Staying active as you age can also improve your balance and stability, improving your quality of life and making you less likely to suffer from falls. It is also vital to ward off the bone- thinning disease osteoporosis. The Osteoporosis Society says one in two women and one in five men over the age of 50 will break a bone, largely due to osteoporosis, but this can be prevented with regular weight-bearing exercise.
Of course, if the idea of becoming more active fills you with dread – or you’re simply too busy to get to the gym – don’t panic. Dean says, “You can exercise in little 10 minute chunks every day, rather than some gargantuan workout once a week. This means you’re more likely to fit it in with your everyday life and less likely to lapse.” Freeland agrees and says doing anything is better than doing nothing. “It is always better to do some kind of exercise – even for a short while – than say you’ll never find the time to go to the gym because you are too busy.”

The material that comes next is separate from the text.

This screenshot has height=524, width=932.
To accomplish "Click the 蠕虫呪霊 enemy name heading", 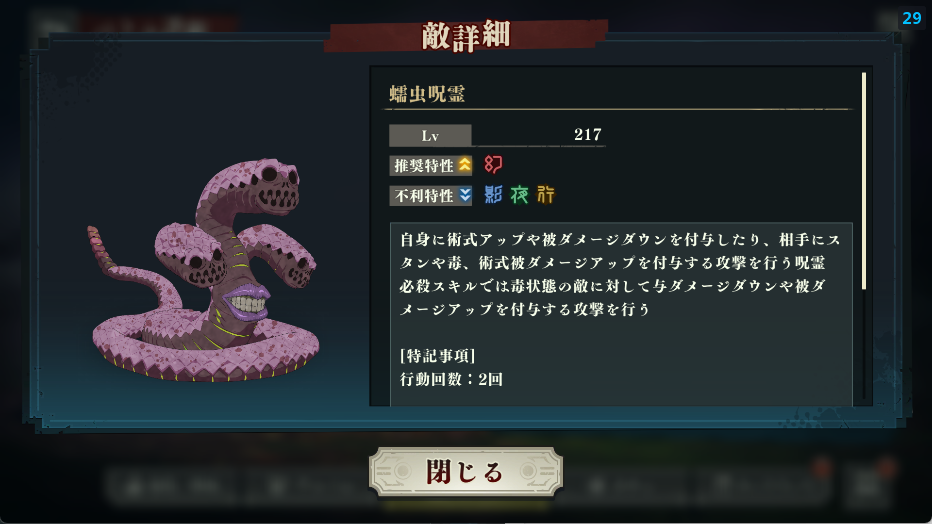I will click(x=427, y=94).
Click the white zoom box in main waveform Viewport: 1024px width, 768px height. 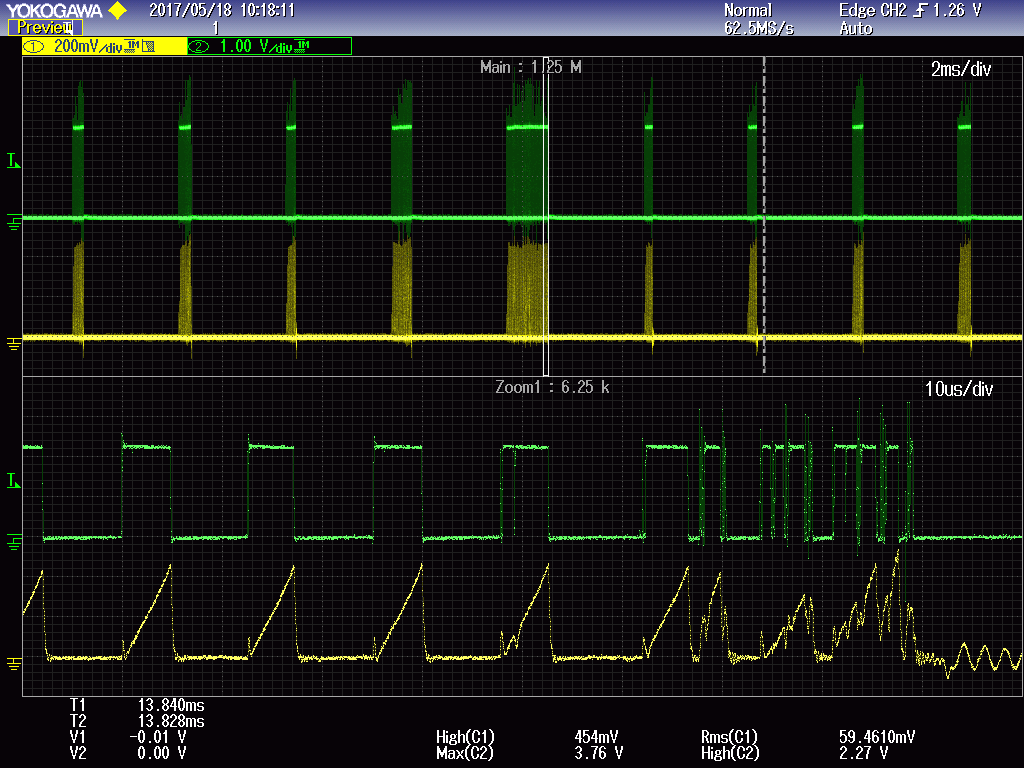(x=546, y=215)
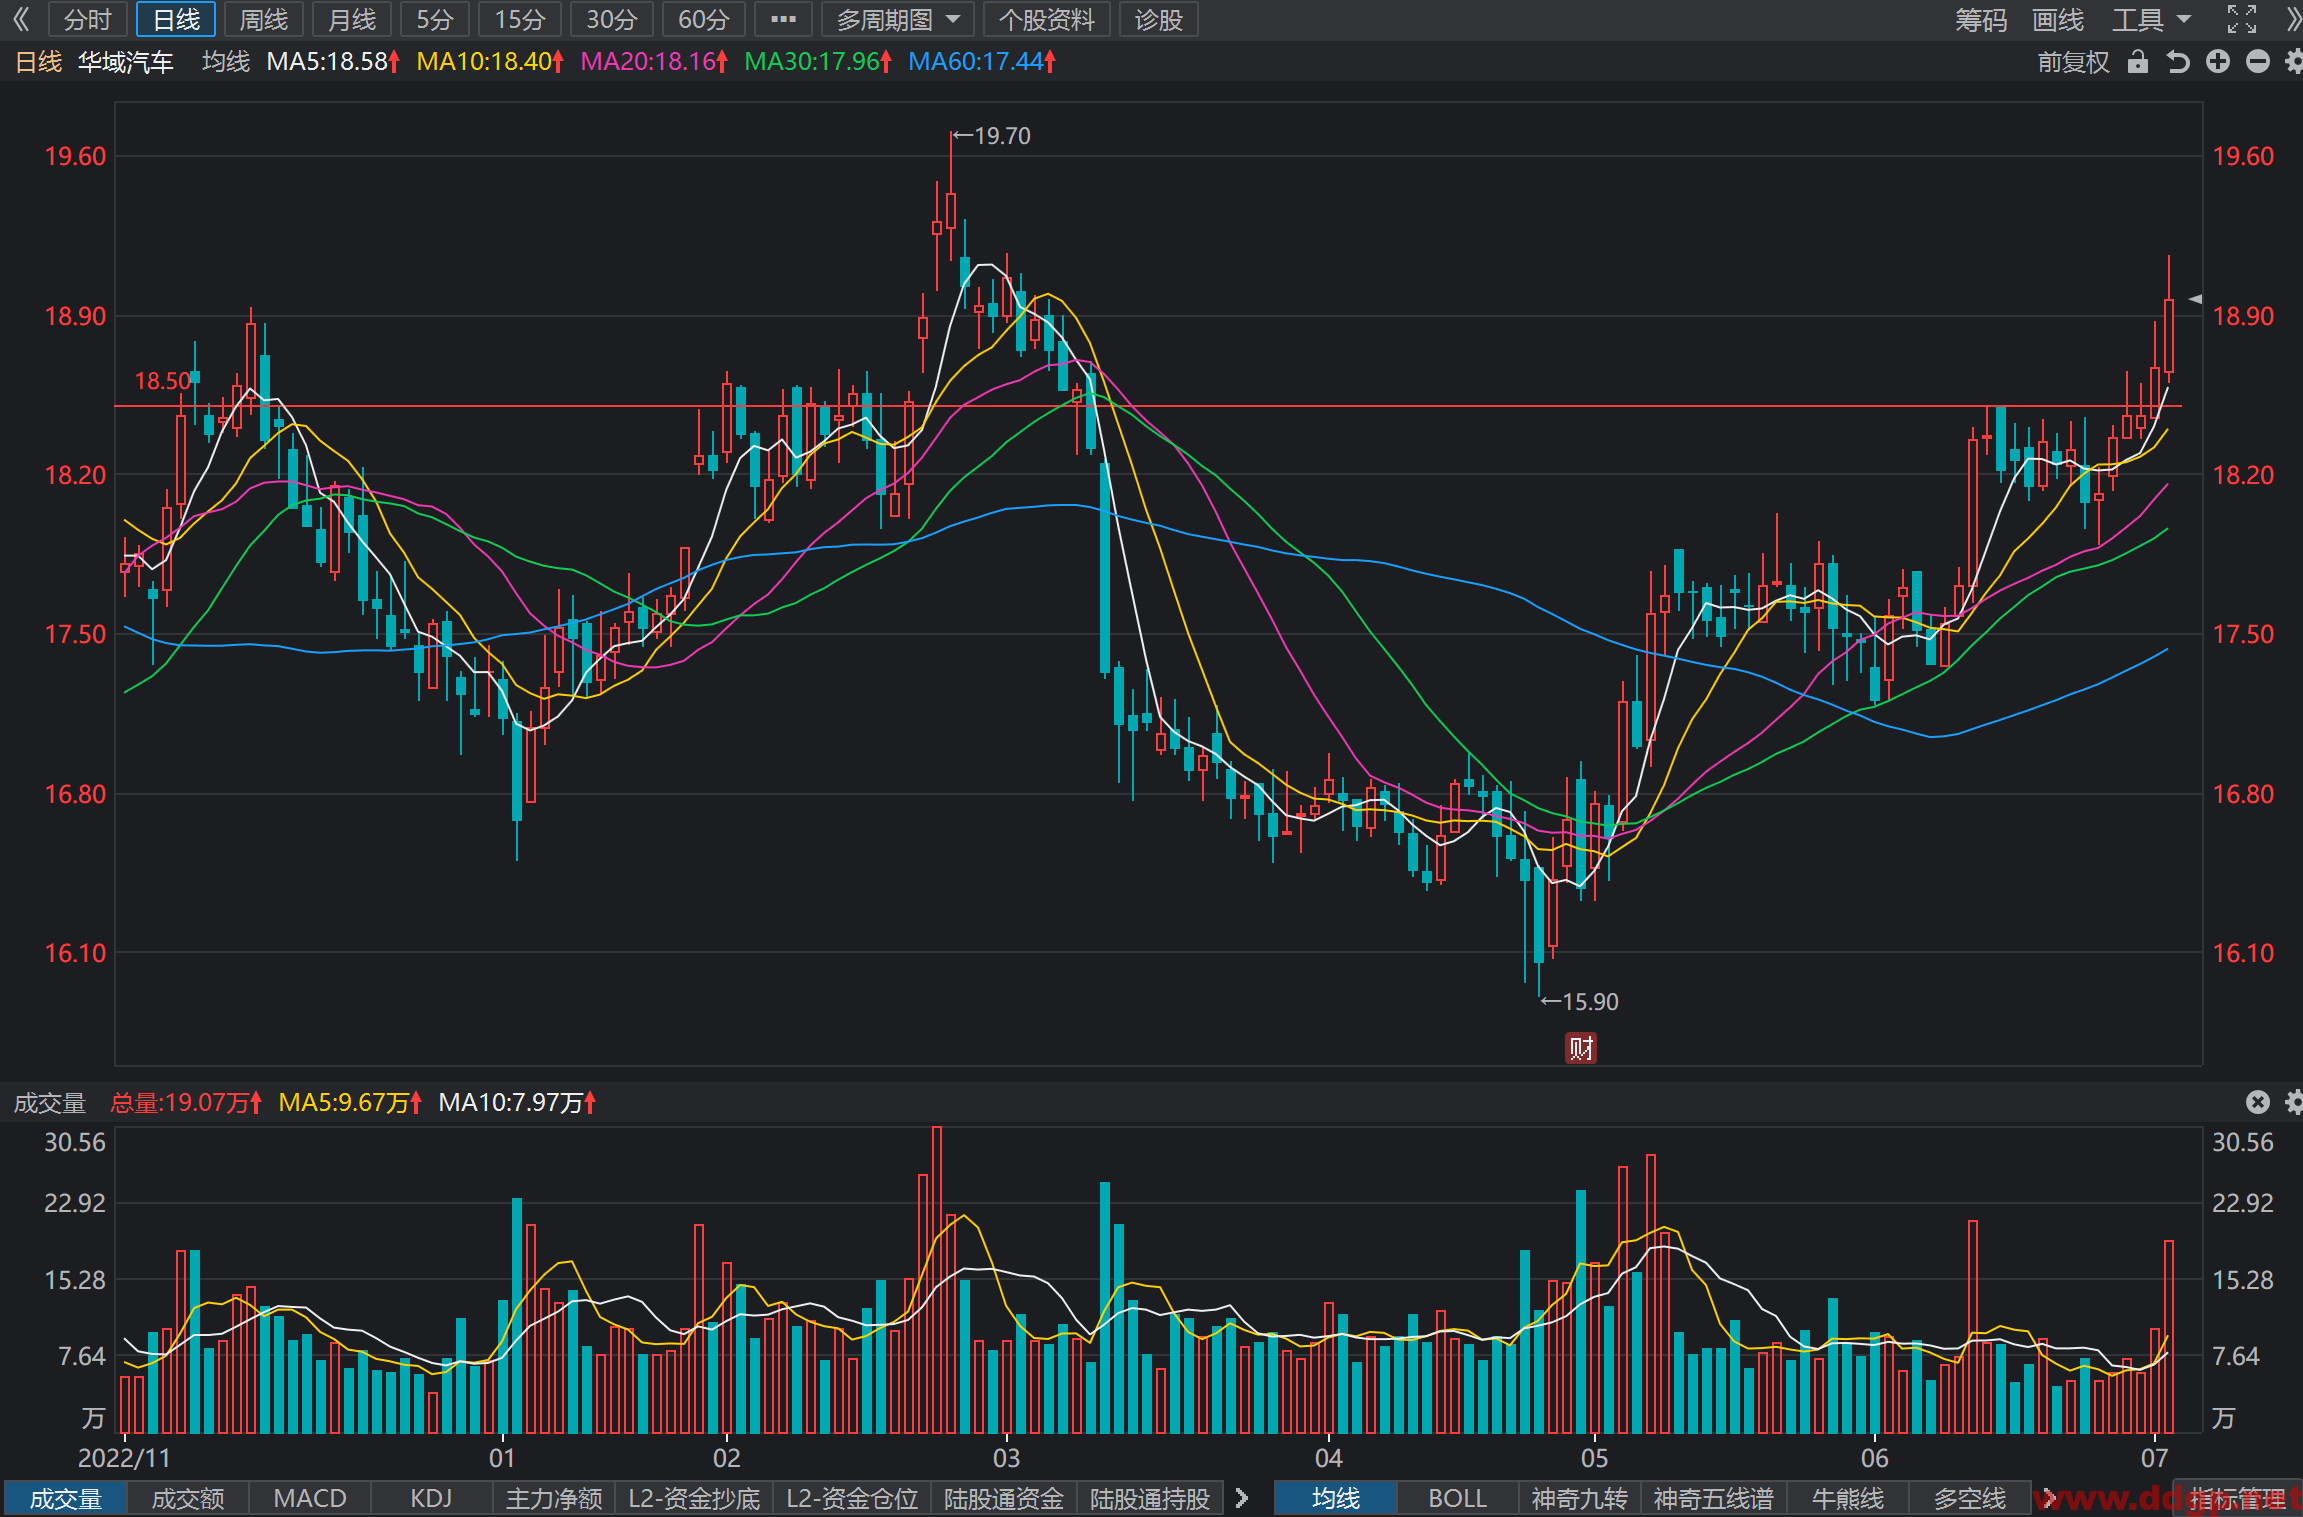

She also suggests hiring a personal trainer if you are really pushed for time and money. “A personal trainer can show you exactly what you should be doing and you can split the cost with several friends. Many people now pay for three months, then go off and work out on their own. When they need more advice on how push themselves, they book themselves in again,” she says. To encourage you back into the exercise habit, Dean also recommends thinking of fitness as a new way to expand your social life. “It is fun and exercise is a very sociable thing to do. Some people love going to the gym with a friend, while others make new friends while they are there.”
It’s hard to escape the fact that just half an hour of exercise three times a week can dramatically improve your quality of life and add years to it too. “It can only make you feel better. There aren’t many downsides to fitness!” says Freeland. The first step to making exercise and fitness a regular part of your life is to make a commitment. “Ask yourself, ‘Am I going to stay like this forever and die early? Or am I going to find out what it feels like to look good and feel great?’” says Dr Hilary. “It is time to stop being the master of excuses and find the energy to make that commitment to yourself to get fit and to stick to it. If people in their eighties can still run marathons, there is no reason you can’t do it too.”
So, although the search for the Holy Grail would have been far less dramatic had Indiana Jones simply signed up for regular spinning classes, it is a far more achievable adventure for the rest of us. We may not have the hat and the whip, but the secret to a long and happy life can make heroes out of all us. All we need to do is start exercising.